E a música não parava jamais, exceto, como disse, quando passou a chover e aí então todos se viram obrigados a encontrar outra maneira de fazer as mesmas coisas que vinham fazendo mas em outro lugar.

Nem todo mundo obteve êxito, evidente, e alguns até foram pra casa, cansados depois de uma divertida noite em comunhão com a circunvizinhança.
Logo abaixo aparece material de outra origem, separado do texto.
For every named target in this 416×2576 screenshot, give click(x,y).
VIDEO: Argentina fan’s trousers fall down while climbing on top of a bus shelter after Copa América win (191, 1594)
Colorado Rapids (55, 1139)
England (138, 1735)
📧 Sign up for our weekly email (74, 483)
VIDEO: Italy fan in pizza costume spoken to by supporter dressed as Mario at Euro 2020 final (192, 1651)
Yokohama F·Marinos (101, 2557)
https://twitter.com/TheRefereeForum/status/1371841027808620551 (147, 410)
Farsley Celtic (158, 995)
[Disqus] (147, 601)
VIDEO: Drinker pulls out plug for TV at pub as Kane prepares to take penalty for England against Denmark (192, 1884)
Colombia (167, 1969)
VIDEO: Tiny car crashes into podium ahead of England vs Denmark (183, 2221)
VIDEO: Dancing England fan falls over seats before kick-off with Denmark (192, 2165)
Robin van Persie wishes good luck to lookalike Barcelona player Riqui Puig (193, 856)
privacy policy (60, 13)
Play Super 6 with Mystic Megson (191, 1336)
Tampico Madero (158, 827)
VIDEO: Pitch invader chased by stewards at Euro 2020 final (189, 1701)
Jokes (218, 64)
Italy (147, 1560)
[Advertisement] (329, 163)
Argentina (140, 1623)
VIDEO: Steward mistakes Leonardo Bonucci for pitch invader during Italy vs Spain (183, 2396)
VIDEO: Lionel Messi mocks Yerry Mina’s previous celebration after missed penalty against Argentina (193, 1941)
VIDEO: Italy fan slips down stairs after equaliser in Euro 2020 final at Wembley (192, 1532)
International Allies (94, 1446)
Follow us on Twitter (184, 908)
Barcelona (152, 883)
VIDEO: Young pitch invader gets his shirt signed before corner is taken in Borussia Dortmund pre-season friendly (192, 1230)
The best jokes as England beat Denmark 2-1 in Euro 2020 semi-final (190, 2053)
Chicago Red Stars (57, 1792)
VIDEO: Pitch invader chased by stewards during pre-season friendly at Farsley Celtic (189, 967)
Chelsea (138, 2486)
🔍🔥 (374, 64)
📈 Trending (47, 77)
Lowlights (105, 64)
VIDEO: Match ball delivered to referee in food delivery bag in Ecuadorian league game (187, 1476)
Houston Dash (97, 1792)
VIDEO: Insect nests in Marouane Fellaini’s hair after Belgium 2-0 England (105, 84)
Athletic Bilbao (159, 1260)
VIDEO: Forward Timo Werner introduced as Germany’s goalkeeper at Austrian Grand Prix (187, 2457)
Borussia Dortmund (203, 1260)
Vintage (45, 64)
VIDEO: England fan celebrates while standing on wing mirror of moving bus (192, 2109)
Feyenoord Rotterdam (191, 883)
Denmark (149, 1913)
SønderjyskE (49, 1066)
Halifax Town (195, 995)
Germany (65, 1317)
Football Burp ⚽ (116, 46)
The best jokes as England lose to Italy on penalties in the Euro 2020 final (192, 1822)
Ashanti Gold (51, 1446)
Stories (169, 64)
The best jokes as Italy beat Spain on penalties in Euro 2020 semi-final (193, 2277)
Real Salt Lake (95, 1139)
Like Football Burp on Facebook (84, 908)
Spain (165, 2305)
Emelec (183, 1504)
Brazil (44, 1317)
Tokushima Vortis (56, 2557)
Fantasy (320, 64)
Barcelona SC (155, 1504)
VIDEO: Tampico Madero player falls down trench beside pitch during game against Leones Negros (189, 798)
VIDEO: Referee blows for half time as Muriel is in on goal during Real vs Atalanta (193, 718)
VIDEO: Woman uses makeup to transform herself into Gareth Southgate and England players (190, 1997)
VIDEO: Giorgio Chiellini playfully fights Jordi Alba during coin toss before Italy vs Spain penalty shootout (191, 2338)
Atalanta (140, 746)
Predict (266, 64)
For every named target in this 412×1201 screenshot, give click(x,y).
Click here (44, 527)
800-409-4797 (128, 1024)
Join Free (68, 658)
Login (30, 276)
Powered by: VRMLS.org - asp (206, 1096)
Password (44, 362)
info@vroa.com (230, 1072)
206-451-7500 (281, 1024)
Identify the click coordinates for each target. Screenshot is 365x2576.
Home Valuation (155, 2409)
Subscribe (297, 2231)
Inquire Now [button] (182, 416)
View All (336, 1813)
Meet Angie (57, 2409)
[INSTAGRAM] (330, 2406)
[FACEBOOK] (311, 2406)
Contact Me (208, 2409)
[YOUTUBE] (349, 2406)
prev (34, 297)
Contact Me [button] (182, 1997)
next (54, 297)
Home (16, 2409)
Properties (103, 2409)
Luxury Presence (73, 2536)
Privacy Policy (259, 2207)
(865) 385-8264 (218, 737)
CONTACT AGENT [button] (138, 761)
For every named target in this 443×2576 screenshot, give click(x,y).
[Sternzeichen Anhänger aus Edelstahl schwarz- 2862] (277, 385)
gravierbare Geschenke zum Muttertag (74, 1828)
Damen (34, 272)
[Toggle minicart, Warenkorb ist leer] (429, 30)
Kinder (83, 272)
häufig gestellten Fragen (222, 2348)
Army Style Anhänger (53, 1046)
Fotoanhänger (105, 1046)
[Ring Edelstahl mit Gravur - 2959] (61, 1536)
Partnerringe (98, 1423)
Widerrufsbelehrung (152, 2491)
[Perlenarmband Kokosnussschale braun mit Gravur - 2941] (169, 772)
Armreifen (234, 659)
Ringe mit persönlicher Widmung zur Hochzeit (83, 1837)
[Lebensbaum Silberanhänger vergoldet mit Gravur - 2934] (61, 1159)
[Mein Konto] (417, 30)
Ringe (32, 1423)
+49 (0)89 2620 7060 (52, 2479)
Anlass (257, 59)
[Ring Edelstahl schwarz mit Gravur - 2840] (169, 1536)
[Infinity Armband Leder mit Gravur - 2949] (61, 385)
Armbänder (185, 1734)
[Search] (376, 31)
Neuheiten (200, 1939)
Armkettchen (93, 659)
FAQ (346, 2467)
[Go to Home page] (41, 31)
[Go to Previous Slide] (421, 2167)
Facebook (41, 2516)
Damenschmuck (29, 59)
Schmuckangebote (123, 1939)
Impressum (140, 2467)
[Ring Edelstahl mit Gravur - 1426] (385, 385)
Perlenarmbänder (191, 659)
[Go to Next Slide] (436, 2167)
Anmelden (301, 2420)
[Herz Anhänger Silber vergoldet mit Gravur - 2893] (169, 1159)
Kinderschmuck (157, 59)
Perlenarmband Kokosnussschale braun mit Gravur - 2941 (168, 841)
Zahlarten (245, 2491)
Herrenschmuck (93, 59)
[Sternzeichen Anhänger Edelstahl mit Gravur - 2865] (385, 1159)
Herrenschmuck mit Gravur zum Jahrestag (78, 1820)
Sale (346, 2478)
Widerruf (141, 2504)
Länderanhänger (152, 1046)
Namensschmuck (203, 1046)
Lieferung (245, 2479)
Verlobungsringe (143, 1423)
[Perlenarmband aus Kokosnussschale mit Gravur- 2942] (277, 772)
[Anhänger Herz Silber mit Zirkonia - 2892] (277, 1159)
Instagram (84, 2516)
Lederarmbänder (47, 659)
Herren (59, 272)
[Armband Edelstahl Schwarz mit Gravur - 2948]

O BINGO, todavia, deu-se altas horas da madrugada, exatamente quando ninguém mais acreditava – eu inclusive – que fosse ocorrer e todos olhavam um pouco abobalhados para as cartelas molhadas sem um único sinal de que por ali haviam passado as pedras numeradas da sorte.

Realizado o certame de cunho popular-folclórico, também essa porção incrédula de gente pôs-se a caminhar até suas casas, descobrindo-se, novamente e pela milésima vez em suas existências, que eram vizinhos e, como tais, talvez fosse conveniente dar boa noite e esperar que no dia seguinte as coisas retomassem o ritmo e sabor de sempre, amém.